• [What is needed]: Sift through the material below and return the lines with "will".

━━━━━ Data extracts

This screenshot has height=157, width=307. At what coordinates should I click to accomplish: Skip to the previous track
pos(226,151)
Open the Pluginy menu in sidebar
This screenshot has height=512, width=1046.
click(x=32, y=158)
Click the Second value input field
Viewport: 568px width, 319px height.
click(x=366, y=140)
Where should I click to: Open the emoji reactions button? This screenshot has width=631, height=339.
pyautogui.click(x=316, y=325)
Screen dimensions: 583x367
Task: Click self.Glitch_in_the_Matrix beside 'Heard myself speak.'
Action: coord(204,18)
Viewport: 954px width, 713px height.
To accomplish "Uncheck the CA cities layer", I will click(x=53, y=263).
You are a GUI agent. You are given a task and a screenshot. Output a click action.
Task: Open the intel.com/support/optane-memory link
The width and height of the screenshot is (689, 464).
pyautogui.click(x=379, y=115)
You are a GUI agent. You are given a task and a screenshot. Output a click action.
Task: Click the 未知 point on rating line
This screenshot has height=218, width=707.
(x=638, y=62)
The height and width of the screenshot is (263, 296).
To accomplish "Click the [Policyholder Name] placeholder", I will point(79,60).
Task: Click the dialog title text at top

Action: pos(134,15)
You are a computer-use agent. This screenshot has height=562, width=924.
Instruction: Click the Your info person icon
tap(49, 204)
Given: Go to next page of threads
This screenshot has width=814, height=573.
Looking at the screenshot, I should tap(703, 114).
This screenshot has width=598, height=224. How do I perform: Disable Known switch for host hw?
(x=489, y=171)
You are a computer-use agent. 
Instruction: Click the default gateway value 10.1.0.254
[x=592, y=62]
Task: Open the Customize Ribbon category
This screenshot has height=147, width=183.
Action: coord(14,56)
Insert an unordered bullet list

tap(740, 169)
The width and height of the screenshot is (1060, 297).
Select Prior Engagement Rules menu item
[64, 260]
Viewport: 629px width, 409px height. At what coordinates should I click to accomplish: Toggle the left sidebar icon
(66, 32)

━━━━━━━━━━

• [Exercise answer]:
To accomplish "Uncheck the CA cities layer", I will click(x=53, y=263).
To accomplish "Click the [Policyholder Name] placeholder", I will point(79,60).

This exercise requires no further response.